Task to complete: Please copy, word for word, the line that contains "Toggle center horizontal alignment button" and every line after it through the end of the records, and nothing more.

Extracted material:
▽
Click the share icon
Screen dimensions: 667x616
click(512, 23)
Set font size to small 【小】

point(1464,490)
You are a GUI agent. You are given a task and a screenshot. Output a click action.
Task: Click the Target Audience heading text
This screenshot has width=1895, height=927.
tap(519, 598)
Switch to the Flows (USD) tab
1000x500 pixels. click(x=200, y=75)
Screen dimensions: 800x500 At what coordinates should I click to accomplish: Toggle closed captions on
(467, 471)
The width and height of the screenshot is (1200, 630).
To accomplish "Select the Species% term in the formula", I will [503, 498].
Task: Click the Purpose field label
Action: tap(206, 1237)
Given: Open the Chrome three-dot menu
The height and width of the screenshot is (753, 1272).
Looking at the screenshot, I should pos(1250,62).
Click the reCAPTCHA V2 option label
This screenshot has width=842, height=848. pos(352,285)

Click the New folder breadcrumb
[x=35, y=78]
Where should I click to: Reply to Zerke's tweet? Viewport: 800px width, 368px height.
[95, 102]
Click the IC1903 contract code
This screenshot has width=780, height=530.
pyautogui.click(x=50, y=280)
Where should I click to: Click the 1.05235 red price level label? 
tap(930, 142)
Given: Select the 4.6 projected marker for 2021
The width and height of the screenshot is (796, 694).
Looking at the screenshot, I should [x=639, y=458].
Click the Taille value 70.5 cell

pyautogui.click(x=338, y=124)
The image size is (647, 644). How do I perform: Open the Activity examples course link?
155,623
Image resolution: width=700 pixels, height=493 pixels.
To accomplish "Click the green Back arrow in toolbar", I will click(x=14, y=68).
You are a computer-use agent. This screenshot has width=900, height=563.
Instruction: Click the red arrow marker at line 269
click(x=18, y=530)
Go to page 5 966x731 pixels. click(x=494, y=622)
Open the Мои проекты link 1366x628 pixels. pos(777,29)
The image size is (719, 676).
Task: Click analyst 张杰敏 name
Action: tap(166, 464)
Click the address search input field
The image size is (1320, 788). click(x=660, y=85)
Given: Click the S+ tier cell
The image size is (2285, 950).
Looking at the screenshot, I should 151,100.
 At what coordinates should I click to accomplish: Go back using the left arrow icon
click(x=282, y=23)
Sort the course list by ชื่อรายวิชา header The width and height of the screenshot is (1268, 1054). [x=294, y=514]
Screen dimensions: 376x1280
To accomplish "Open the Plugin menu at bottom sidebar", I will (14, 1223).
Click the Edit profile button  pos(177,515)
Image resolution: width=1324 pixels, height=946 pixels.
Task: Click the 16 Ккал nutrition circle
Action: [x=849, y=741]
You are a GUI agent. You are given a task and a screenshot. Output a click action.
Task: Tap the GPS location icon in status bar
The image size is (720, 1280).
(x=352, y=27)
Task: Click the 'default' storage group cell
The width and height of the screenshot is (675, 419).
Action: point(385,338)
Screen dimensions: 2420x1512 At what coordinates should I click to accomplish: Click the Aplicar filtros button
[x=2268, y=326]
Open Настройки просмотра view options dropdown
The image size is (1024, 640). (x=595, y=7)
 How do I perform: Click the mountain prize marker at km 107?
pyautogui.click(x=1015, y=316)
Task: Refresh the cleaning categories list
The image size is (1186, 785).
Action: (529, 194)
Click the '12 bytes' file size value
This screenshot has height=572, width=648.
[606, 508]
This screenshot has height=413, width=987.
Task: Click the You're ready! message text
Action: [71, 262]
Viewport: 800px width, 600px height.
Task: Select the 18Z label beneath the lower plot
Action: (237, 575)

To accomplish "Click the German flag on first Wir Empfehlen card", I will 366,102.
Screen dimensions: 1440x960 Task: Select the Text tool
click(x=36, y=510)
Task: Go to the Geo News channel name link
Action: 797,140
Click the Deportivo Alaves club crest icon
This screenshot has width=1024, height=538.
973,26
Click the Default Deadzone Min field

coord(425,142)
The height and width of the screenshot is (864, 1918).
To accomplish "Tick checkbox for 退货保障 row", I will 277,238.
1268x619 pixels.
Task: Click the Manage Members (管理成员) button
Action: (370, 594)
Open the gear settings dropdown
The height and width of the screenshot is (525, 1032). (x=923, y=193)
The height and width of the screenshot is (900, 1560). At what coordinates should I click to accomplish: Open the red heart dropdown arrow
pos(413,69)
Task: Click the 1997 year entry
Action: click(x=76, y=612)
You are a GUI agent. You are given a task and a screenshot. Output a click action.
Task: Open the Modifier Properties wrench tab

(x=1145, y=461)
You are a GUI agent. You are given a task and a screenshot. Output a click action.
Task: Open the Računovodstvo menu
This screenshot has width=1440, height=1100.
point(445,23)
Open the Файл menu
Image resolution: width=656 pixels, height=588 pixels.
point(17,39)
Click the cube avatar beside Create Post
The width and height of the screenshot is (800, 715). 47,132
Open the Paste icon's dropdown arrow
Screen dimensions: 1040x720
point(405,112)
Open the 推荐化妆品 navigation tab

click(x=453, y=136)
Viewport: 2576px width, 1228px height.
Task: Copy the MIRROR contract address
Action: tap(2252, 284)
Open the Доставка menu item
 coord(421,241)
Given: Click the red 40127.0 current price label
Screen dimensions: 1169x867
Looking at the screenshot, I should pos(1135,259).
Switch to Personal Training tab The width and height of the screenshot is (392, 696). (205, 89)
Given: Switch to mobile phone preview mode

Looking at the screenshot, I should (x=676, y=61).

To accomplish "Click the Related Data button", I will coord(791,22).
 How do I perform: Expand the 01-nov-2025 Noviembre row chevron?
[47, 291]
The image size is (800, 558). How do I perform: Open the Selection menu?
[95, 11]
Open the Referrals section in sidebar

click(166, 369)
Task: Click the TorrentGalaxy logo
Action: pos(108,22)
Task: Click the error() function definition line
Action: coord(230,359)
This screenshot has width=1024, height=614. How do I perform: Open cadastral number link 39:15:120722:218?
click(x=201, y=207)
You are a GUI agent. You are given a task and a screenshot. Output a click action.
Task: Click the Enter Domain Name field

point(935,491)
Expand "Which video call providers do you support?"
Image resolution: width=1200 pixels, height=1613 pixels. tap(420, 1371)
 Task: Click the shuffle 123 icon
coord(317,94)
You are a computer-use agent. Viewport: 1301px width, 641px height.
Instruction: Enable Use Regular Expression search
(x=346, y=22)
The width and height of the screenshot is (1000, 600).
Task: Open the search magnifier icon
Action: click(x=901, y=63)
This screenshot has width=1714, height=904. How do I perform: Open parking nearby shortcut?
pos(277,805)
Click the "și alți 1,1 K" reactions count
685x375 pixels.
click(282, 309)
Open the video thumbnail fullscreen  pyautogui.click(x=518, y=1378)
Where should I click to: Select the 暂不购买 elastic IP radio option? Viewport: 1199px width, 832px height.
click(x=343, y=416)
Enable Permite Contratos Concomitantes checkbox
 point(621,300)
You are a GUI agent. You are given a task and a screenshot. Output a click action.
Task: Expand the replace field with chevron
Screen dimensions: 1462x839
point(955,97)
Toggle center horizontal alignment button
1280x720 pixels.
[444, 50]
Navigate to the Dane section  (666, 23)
△
Written reply:
Toggle center horizontal alignment button
1280x720 pixels.
[444, 50]
Navigate to the Dane section  (666, 23)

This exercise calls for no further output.